There are some 82 million songs on Spotify, 50 million on Apple Music and thousands of radio stations around the world. Yet when it comes to teaching a course about music appreciation, educators have far fewer choices, usually one or two textbooks.
Not surprisingly, teachers have long asked for the Goldilocks of music appreciation resources: flexible enough to accommodate a wide range of teaching approaches, nimble enough to keep up with evolving tastes and trends, and affordable enough for students on a budget.
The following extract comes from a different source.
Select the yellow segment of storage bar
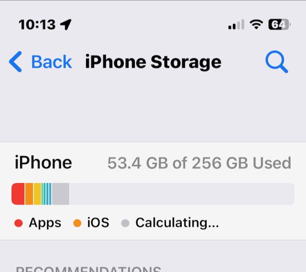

In response to this need, McGraw Hill unveiled Connect Master: Maestro for Music Appreciation, or Maestro. This first-of-its-kind product is all digital, fully immersive and customizable. Before it launched in February 2022, educators spent several months pressure testing Maestro, experiencing it as both an instructor and a student. Their feedback directly shaped the finished product.
Though Maestro is still being rolled out into classrooms around the country, the response so far has been overwhelmingly positive, says Antoinette Moore, a senior marketing manager at McGraw Hill. “After trying out Maestro for a few weeks, a longtime instructor from New Jersey told me, ‘This is the first product ever that’s made me say, ‘I should change the way I do things,’” Moore says. “The second she said that, I turned my head and was like, ‘I think we might be on to something.’”
Read on to learn about the four ways Maestro is helping instructors level up their music appreciation courses.
1. When it comes to customizing coursework, the sky’s the limit.
Though useful, a music appreciation textbook can only cover so many artists and genres, and its one-size-fits-all approach leaves no room for emerging trends or regional preferences.
Because Maestro’s offerings are completely digital, instructors have total control over how they teach their course. They have the freedom to curate music from a wide variety of eras, styles, cultures and communities; refresh or add new content; and select and reorganize assignments according to what they want to cover.